Dalla genealogia dei Principi Carafa Belvedere del Libro d'oro della nobiltà mediterranea risulta, in verità, che Elisabetta Van den Einden Piccolomini, che morì a Napoli 14 febbraio 1743,  rimase baronessa  di Gallicchio e Missanello fino al 1737, anno in cui  Niccolò Parrino, stampando a Napoli la trasduzione  integrale effetuata in dialetto calabrese dal poeta apriglianese Carlo Cosentino (1671-1758) della Gerusalemme Liberata di Torquato Tasso con testo a fronte, la dedicò nello stile magniloquente dell'epoca "All' Eccellentissimo Signore  D. Francesco Maria Carafa , Principe di Belvedere, Principe di Gallicchio  e Marchese di Anzi & c." (la dedica è firmata da Niccolò Parrino con la data del 22 dic. 1737).
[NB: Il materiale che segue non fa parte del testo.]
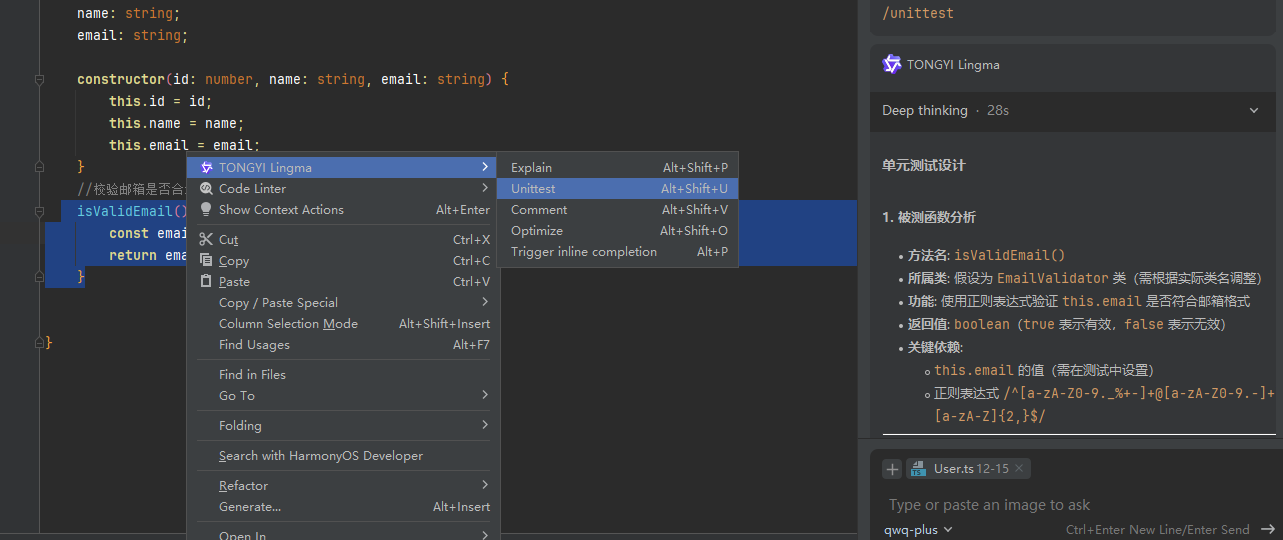Click the Copy icon in context menu
The height and width of the screenshot is (540, 1283).
click(206, 260)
Don Francesco Maria Carafa, 4° Principe di Belvedere, 7° Marchese di Anzi e Signore di Trivigno, figlio di Elisabetta Van den Einden Piccolomini, continuava, dunque , a  fregiarsi del titolo di Principe di Gallicchio ancora alla fine del 1737. Il perchè poi  il  titolo Principe di Gallicchio a cui i precedenti feudatari, a partire da Beatrice Carafa, avevano rinunciato venga di nuovo alla luce ora con Francesco Maria è difficile dirlo: occorrerebbero indagini più approfondite sulle norme che regolavano la  successione e l'acquisizione dei titoli nobiliari.